• [EXERCISE DESCRIPTION]
Reproduce everything from the line that contains "Where should I" down to the line that contains "Select the dark blue Activation label" in the listing below, word for word and nothing more. Leave the pictures out.

• [DATA SHOWN]
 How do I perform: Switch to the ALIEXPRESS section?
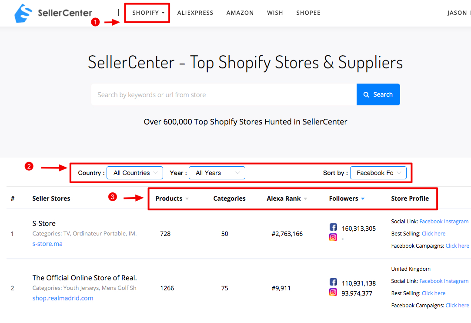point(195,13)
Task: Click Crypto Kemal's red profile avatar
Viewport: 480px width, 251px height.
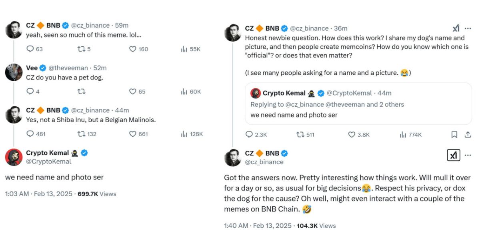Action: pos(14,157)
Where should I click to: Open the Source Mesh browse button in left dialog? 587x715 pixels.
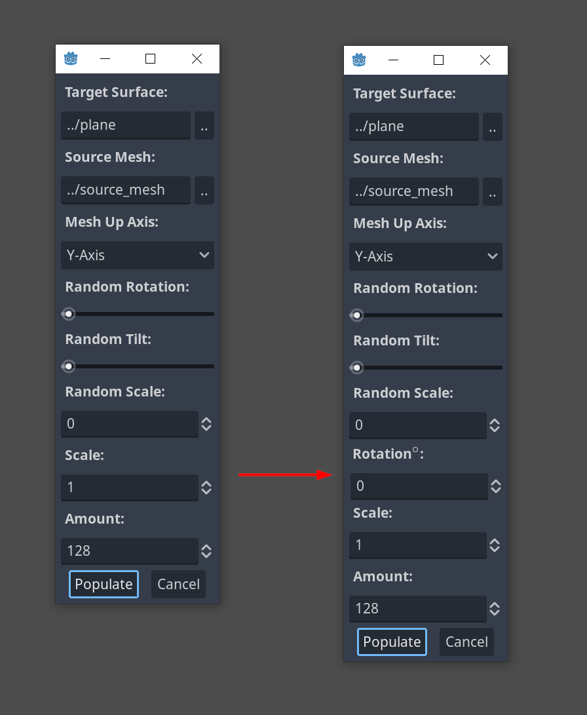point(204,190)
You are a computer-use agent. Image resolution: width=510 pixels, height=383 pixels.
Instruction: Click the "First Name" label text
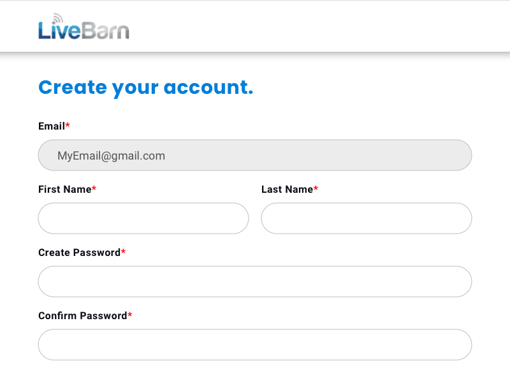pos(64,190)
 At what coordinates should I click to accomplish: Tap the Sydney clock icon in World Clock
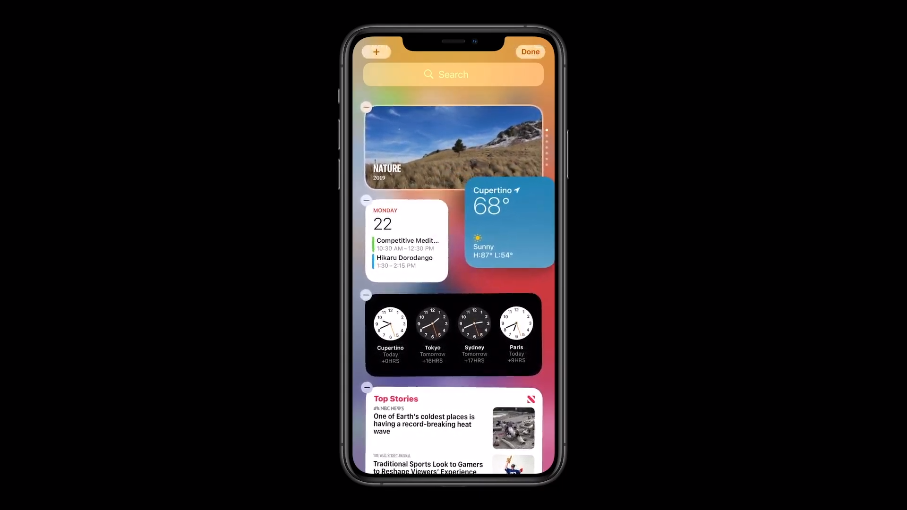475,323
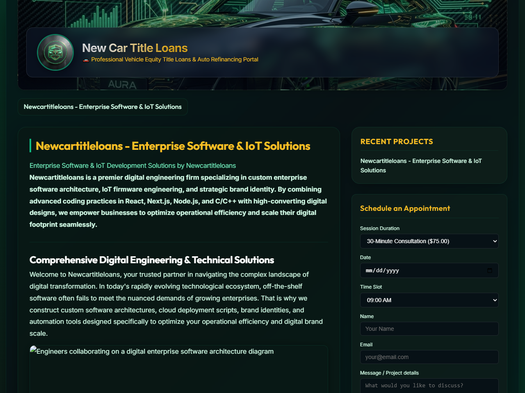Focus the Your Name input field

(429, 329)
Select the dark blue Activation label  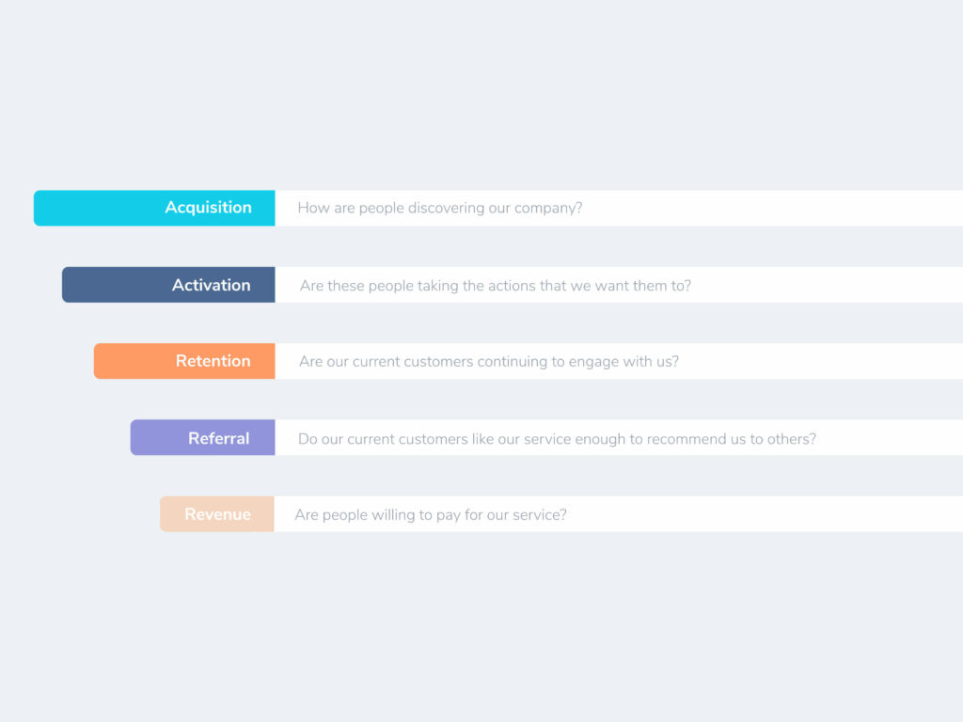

---

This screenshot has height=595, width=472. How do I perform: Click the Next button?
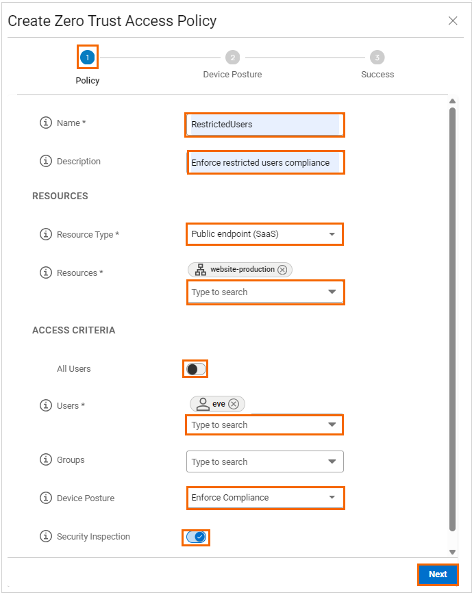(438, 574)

• [ANSWER TO THIS TASK]
Where should I click to: Open the Source Mesh browse button in left dialog? 587x715 pixels.
point(204,190)
You are a computer-use agent. Image resolution: width=510 pixels, height=383 pixels.
Instruction: Click the "First Name" label text
pos(64,190)
 At what coordinates should I click to accomplish: Tap the Sydney clock icon in World Clock
475,323
Focus the Your Name input field

(429, 329)
Select the dark blue Activation label  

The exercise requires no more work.